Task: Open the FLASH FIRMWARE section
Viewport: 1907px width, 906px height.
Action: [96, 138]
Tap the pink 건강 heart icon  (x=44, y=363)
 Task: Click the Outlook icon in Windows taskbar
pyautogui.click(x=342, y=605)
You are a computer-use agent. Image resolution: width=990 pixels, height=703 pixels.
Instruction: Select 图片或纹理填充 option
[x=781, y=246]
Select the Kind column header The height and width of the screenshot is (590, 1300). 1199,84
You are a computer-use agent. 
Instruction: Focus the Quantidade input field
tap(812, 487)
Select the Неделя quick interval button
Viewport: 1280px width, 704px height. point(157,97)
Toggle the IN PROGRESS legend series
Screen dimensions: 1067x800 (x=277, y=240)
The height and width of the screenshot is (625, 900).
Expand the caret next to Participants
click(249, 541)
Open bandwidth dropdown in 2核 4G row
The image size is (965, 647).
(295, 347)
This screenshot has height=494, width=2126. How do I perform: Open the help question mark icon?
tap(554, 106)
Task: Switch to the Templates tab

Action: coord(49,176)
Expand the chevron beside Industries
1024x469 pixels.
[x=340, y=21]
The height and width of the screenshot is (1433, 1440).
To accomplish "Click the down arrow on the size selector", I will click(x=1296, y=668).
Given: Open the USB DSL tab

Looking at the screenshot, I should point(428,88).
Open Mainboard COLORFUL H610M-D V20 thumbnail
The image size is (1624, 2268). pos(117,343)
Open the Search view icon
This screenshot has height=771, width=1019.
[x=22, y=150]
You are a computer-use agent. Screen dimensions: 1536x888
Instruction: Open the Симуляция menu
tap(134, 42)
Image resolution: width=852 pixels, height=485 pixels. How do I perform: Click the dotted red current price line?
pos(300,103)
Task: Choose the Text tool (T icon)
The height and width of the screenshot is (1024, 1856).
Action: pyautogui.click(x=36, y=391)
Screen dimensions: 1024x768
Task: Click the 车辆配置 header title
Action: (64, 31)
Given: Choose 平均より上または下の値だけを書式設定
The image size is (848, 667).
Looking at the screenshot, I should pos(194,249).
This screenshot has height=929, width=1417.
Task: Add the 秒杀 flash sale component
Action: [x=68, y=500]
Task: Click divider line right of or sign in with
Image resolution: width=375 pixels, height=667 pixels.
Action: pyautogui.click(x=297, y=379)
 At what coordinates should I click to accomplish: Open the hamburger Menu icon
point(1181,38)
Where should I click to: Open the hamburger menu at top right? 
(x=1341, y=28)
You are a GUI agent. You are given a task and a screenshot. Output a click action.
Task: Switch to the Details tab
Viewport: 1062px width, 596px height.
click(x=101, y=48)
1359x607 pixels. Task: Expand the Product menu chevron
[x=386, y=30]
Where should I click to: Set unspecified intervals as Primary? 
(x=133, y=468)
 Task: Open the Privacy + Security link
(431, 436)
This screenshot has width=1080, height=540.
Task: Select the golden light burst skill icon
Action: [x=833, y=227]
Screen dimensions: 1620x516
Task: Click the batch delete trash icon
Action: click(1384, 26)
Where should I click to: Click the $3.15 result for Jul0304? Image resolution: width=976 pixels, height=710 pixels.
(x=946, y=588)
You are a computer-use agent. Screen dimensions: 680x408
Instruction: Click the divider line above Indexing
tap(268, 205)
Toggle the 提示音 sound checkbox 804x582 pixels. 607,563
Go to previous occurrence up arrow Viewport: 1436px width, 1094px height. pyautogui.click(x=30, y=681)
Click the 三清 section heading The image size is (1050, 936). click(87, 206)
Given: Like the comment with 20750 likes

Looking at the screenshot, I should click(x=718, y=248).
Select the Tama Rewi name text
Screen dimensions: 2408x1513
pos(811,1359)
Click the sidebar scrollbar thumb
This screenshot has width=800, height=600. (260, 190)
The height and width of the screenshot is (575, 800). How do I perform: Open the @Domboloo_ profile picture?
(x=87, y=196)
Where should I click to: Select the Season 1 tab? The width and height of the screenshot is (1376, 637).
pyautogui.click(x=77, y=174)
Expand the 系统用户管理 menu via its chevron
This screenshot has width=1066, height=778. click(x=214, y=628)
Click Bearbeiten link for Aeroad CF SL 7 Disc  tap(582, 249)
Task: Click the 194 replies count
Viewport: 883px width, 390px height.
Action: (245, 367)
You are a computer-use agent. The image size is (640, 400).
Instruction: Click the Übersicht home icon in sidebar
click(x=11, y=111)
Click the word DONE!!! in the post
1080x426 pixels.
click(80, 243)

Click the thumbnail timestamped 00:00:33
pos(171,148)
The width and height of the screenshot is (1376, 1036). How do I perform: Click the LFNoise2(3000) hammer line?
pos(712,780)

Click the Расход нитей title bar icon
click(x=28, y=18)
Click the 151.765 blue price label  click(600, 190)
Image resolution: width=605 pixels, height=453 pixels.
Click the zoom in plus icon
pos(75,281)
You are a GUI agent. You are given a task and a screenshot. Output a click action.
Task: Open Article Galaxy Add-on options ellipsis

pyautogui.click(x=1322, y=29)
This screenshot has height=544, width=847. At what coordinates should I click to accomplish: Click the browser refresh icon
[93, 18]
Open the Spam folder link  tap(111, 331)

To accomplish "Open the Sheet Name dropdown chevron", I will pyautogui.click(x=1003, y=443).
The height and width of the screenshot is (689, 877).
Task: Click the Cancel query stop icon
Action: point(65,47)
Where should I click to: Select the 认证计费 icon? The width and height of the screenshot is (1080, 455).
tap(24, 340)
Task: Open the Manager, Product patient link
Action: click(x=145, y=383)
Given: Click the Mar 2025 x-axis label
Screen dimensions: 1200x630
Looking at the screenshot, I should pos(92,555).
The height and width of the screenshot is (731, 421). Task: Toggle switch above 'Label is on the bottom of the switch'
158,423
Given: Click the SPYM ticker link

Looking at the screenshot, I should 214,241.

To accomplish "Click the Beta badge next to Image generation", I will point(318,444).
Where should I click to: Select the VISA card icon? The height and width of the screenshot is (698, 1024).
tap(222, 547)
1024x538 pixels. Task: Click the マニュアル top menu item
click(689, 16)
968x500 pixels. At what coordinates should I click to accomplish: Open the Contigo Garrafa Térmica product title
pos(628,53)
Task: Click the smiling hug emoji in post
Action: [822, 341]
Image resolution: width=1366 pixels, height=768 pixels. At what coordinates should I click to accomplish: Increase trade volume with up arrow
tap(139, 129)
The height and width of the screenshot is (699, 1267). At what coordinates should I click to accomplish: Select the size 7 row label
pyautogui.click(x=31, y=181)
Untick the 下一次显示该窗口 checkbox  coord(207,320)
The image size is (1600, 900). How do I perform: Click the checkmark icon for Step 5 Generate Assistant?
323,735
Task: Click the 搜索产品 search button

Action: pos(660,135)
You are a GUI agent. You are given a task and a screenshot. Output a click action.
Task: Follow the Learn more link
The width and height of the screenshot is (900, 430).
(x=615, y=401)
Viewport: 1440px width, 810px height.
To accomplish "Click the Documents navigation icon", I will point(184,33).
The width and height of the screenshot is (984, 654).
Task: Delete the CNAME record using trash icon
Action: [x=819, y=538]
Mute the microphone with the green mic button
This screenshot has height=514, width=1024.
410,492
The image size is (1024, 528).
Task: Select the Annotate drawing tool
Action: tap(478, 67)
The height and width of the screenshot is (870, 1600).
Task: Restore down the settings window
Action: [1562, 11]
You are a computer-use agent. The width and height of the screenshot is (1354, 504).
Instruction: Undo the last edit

§

### Work order
Please give an exact copy of the entries above, from the line with "Image resolution: width=1366" down to the line with "Viewport: 1440px width, 810px height.", inclusive, and nothing else.

### Exercise answer
Image resolution: width=1366 pixels, height=768 pixels. At what coordinates should I click to accomplish: Increase trade volume with up arrow
tap(139, 129)
The height and width of the screenshot is (699, 1267). At what coordinates should I click to accomplish: Select the size 7 row label
pyautogui.click(x=31, y=181)
Untick the 下一次显示该窗口 checkbox  coord(207,320)
The image size is (1600, 900). How do I perform: Click the checkmark icon for Step 5 Generate Assistant?
323,735
Task: Click the 搜索产品 search button

Action: pos(660,135)
You are a GUI agent. You are given a task and a screenshot. Output a click action.
Task: Follow the Learn more link
The width and height of the screenshot is (900, 430).
(x=615, y=401)
Viewport: 1440px width, 810px height.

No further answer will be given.